United neural networks analyse medical data

  • July 8, 2024
  • Steve Rogerson

New York-based United We Care is using artificial intelligence (AI) to help clinicians reclaim up to 40% of their weekly workload.

The Stella Clinical Copilot uses graph neural networks to analyse medical data, uncovering complex relationships between symptoms, diagnoses and treatments. This provides clinicians with real-time, personalised insights for better decision-making and improved patient outcomes.

Overwhelmed by administrative tasks, clinicians often have limited time for quality patient interactions. Stella tackles this by automating processes and streamlining workflows.

Clinical Copilot is built on four pillars:

  • Data-driven accuracy: Stella leverages 150 years of research, more than 220 million relationships and 16 million biomedical insights to support clinical decisions with data.
  • Efficacy: Leveraging best practices and real-time insights, Stella empowers clinicians to deliver effective care, improving patient outcomes.
  • Efficiency: Effortless notes, smart automation and smooth EHR integration free up time for patient care.
  • Measurable RoI: Improved documentation, reduced administrative burdens and increased patient satisfaction lead to increased RoI.

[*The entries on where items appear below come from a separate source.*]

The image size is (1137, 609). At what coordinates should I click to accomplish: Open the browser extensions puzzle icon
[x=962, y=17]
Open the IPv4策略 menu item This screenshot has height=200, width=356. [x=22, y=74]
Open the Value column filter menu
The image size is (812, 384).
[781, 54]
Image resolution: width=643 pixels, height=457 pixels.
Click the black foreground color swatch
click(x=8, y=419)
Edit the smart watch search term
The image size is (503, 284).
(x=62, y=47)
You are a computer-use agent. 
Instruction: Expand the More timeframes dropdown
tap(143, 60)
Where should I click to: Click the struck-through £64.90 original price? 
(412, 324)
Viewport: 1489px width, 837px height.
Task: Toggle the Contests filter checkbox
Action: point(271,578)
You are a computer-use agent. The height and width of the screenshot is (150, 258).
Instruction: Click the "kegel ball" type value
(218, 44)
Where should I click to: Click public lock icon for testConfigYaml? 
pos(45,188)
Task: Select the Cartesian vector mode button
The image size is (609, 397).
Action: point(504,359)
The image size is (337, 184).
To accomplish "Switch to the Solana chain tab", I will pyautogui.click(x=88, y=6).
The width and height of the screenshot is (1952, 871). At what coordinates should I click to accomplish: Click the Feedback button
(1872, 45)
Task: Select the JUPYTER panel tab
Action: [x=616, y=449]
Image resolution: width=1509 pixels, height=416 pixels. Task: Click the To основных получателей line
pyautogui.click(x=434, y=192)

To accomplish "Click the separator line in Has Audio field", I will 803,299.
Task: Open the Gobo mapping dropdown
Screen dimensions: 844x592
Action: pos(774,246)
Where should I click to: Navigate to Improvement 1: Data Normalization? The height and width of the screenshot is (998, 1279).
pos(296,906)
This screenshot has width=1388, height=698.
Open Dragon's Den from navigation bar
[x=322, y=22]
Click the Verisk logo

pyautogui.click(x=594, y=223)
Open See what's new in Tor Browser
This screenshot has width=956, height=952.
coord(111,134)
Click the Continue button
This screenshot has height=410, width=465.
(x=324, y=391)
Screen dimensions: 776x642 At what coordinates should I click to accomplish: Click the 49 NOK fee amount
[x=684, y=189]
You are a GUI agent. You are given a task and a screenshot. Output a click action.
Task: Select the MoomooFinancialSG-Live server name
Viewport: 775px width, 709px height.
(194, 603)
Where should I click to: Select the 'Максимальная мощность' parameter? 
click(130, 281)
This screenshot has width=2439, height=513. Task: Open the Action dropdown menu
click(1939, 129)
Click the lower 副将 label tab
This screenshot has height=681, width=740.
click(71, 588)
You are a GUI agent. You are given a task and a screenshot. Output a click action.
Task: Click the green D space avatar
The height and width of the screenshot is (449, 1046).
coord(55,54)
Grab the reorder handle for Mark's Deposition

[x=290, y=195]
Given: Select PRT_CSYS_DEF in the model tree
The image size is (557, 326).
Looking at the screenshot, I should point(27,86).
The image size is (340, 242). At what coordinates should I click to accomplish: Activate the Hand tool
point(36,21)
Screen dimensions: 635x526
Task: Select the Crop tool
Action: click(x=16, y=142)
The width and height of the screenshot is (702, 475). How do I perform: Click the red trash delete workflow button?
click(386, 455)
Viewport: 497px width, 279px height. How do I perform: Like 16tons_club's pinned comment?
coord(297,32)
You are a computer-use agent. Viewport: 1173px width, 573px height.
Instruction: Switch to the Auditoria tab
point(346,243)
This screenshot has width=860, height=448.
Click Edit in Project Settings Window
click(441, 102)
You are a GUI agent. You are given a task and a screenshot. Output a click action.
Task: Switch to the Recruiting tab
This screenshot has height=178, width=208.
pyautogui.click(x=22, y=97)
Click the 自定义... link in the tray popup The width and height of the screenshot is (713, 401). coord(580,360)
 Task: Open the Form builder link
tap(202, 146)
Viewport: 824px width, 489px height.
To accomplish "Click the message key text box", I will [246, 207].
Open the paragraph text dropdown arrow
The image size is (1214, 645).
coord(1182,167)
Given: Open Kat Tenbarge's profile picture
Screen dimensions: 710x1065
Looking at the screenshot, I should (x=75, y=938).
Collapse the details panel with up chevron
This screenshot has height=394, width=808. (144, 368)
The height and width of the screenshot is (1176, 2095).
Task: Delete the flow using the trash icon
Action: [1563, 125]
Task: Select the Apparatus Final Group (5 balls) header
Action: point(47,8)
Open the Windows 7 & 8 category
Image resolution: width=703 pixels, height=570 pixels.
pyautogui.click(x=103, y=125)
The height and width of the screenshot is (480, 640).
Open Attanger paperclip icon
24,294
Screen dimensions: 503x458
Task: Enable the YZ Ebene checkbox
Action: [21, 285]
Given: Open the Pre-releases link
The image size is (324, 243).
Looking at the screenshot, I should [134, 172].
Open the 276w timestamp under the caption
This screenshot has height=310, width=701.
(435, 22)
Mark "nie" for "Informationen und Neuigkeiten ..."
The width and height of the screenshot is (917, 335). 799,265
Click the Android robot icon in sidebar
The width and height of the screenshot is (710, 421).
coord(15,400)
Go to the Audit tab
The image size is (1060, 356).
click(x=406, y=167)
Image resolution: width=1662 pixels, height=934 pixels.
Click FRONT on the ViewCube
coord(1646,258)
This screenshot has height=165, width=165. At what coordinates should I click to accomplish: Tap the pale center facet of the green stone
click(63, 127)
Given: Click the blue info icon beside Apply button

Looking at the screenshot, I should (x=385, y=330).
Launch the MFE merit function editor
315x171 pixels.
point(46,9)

Stella generates accurate and concise clinical notes. It can dictate patient interactions, automatically capturing key details and generating summaries.

Grounded in extensive research, it transcends traditional reliance on only population-level data. Now, Stella delivers individualised insights, enhancing and supporting precision in clinical decision-making. Users can leverage Stella’s knowledge base to provide tailored recommendations for each patient.

“Stella Clinical Copilot is set to revolutionise clinical note-taking and streamline administrative tasks for healthcare professionals,” said Ritu Mehrotra, CEO at United We Care (www.unitedwecare.com). “It offers advanced patient data management, automated note generation and seamless integration capabilities, significantly reducing the administrative burden on clinicians and enhancing overall healthcare efficiency.”